Look through the records below, and copy out every line that holds the string "left".

***

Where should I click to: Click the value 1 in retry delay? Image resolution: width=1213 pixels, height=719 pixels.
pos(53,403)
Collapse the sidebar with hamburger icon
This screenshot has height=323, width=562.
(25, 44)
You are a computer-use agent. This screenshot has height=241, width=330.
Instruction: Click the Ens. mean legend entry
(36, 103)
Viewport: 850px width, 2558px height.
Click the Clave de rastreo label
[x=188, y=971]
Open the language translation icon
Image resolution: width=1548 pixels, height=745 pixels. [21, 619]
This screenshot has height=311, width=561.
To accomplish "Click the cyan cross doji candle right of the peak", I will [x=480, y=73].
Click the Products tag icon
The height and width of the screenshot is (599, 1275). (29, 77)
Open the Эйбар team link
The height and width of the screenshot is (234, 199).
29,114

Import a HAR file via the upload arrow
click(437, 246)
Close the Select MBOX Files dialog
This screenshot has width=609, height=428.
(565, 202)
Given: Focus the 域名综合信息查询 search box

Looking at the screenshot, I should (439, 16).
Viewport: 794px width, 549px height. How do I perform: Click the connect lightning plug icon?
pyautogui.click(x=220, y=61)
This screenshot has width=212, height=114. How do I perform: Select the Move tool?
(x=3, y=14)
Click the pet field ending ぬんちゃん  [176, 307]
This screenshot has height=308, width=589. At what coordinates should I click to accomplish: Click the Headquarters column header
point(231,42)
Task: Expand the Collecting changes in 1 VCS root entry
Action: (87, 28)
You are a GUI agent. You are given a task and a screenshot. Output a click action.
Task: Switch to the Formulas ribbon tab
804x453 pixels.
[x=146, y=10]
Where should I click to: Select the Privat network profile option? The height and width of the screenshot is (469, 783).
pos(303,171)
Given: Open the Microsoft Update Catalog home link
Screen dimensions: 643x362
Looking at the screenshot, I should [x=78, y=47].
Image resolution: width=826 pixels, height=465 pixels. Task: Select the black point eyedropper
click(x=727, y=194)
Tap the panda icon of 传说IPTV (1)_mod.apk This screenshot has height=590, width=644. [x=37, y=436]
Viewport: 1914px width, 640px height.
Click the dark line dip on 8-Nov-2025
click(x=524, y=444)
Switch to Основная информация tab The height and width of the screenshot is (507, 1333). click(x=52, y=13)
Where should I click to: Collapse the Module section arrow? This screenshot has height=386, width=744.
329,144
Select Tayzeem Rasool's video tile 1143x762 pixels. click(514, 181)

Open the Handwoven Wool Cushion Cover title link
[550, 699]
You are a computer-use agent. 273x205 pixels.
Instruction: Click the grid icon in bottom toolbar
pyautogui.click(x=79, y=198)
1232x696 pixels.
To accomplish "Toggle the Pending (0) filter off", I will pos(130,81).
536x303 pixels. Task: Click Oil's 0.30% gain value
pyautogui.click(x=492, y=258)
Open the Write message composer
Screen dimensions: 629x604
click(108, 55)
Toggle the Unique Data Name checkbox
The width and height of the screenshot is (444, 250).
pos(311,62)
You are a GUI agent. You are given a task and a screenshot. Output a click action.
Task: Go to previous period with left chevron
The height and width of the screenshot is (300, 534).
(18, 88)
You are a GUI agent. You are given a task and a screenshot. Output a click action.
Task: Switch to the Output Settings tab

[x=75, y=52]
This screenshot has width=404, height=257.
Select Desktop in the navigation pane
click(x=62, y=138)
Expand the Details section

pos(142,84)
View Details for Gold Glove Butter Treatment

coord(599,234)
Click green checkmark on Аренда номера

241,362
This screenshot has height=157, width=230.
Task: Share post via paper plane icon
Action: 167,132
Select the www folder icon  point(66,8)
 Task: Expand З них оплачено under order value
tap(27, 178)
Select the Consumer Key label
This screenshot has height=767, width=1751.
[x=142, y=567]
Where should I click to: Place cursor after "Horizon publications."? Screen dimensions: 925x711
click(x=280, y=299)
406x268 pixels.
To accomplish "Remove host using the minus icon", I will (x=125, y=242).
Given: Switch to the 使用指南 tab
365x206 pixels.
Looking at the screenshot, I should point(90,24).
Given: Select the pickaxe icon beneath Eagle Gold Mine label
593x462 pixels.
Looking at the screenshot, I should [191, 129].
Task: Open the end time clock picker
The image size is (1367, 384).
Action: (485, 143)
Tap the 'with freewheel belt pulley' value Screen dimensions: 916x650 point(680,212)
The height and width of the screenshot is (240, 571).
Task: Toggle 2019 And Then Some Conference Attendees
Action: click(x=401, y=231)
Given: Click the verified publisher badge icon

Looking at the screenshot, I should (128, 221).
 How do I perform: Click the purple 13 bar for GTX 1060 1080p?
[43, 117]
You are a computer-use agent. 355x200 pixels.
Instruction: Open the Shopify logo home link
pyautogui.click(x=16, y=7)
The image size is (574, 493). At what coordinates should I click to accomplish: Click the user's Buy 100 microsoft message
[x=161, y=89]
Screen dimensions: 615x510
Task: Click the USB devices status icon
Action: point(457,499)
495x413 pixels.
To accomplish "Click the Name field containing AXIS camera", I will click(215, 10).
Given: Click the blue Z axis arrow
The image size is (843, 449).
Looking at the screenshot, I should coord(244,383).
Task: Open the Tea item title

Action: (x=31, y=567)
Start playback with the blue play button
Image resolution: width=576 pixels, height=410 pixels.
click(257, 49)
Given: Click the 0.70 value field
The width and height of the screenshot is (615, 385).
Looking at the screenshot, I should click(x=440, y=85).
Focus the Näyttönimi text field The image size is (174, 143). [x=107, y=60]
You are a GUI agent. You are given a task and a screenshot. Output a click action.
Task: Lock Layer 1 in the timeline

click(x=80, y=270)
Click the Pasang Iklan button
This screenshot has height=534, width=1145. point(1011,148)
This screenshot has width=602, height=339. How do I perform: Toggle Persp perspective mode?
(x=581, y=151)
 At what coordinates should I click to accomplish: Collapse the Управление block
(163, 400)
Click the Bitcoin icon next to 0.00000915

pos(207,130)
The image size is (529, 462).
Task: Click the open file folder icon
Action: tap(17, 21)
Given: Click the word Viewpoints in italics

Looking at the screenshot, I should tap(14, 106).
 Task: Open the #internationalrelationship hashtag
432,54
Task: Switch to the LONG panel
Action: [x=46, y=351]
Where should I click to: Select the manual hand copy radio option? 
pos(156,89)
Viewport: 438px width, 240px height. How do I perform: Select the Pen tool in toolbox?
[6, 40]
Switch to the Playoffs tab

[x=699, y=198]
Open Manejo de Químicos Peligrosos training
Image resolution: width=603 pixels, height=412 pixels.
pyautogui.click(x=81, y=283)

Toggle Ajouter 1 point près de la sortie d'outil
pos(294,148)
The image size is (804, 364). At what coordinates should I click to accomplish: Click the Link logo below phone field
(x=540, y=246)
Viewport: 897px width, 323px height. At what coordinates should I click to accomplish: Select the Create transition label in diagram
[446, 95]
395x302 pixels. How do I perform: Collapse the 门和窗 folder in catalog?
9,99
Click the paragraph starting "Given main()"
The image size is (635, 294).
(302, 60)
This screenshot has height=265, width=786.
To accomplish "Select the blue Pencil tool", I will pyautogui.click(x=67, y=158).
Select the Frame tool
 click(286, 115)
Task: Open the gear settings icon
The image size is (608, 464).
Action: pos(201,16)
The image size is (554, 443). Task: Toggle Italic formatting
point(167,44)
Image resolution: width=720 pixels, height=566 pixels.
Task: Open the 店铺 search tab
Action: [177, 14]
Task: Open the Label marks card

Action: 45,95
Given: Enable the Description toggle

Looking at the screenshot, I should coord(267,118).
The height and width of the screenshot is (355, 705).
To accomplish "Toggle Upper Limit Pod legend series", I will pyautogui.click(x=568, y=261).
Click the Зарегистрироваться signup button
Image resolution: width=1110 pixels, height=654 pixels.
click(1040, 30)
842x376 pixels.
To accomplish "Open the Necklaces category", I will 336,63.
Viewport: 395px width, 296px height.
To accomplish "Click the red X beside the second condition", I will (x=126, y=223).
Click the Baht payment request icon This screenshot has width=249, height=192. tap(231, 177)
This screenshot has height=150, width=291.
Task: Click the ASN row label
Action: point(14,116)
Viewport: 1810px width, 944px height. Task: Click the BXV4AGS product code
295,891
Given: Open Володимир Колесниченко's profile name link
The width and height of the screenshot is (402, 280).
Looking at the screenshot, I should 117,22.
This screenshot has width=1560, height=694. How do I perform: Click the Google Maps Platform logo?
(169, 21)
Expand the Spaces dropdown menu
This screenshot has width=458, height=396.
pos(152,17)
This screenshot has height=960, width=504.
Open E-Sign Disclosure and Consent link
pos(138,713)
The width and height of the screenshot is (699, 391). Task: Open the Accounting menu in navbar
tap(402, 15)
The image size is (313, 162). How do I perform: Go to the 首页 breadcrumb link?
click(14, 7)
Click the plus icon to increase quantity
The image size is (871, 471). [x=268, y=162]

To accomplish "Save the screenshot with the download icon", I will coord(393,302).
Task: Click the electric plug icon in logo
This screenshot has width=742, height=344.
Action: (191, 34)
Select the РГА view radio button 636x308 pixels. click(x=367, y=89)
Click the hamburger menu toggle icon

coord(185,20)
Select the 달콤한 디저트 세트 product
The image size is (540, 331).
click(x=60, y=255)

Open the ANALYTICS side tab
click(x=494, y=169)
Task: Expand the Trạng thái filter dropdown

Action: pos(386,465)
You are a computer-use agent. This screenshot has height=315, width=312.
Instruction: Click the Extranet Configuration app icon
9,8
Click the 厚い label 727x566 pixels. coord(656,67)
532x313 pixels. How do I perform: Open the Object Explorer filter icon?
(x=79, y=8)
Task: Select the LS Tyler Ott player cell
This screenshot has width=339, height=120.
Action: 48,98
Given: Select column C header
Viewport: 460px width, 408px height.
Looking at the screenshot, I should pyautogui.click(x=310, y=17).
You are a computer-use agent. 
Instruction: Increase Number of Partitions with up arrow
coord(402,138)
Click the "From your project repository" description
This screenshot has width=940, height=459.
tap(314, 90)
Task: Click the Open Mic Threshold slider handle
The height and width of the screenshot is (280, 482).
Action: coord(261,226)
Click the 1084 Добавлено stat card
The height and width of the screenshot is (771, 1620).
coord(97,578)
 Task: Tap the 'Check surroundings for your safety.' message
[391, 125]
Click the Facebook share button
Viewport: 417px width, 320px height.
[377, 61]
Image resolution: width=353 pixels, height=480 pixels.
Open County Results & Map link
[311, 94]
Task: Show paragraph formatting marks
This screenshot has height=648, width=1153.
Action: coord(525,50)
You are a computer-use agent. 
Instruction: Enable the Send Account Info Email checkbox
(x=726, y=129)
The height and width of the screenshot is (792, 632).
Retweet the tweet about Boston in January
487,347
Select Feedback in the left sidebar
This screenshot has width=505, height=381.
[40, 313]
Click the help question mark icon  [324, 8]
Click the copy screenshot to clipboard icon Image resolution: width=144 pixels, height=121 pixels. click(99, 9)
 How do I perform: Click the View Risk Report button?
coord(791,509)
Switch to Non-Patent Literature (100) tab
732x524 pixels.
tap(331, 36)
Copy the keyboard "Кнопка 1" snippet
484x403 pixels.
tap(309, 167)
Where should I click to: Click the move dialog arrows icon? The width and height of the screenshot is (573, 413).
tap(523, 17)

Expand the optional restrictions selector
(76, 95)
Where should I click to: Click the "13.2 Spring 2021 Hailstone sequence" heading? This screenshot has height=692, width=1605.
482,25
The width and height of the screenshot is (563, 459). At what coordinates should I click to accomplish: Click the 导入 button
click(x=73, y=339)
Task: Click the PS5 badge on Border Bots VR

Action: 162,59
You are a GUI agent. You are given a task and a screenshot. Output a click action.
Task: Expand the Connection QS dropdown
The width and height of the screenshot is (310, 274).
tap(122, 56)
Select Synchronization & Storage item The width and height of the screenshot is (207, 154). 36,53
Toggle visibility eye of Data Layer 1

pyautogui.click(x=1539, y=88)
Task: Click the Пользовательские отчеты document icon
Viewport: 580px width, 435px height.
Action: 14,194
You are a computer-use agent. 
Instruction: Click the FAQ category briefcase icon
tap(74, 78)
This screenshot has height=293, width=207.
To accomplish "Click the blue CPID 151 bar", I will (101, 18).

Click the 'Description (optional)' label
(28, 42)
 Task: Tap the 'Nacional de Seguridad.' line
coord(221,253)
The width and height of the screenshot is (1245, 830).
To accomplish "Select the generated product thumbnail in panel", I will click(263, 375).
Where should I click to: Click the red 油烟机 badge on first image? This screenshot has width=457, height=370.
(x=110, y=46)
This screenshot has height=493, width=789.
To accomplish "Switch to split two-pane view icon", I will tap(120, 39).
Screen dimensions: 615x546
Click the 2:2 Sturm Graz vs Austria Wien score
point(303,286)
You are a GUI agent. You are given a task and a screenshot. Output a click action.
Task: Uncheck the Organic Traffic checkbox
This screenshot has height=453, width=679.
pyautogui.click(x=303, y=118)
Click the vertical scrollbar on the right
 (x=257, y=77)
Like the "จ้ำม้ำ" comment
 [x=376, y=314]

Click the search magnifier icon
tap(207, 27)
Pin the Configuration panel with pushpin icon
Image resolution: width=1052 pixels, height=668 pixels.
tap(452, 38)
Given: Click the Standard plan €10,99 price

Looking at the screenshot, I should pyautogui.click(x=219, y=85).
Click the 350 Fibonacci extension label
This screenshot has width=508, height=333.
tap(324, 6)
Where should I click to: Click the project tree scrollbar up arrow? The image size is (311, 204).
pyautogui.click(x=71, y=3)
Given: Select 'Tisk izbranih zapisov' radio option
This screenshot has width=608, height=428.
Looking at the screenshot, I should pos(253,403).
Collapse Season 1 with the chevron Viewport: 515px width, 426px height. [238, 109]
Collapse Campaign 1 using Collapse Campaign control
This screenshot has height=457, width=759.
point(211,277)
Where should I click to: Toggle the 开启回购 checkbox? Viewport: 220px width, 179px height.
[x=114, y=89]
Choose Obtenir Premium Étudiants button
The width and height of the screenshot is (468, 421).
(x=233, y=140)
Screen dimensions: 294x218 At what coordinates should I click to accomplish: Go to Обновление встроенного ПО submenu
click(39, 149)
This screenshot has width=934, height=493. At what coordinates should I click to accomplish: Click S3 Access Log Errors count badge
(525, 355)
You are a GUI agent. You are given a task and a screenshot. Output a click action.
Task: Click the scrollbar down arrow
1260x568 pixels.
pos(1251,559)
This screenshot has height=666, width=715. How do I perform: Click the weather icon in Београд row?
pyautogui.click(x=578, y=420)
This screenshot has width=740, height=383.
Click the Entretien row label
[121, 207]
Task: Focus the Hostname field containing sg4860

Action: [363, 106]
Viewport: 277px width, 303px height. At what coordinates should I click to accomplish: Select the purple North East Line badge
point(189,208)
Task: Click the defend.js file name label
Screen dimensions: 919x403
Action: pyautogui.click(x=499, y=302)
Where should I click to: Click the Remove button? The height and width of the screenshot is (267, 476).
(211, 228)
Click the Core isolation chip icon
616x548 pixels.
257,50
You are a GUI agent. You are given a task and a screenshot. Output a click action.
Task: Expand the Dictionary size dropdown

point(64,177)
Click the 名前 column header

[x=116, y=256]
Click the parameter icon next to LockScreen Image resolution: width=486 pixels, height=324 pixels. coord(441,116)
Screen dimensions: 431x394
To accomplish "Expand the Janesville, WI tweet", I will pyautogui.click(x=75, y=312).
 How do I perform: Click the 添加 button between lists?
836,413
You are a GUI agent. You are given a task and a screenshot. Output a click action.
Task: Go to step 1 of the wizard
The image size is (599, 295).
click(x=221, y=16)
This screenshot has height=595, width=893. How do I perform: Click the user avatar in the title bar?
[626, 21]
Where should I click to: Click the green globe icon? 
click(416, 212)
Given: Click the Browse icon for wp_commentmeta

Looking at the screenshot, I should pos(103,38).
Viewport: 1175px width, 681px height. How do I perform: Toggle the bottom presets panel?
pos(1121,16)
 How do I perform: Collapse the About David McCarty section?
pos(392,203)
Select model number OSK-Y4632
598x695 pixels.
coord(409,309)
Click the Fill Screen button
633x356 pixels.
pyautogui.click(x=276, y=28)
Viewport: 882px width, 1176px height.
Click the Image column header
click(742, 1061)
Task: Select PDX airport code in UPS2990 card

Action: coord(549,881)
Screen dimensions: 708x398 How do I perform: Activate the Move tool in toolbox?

***

Solution to this problem
Task: Go to previous period with left chevron
Select Feedback in the left sidebar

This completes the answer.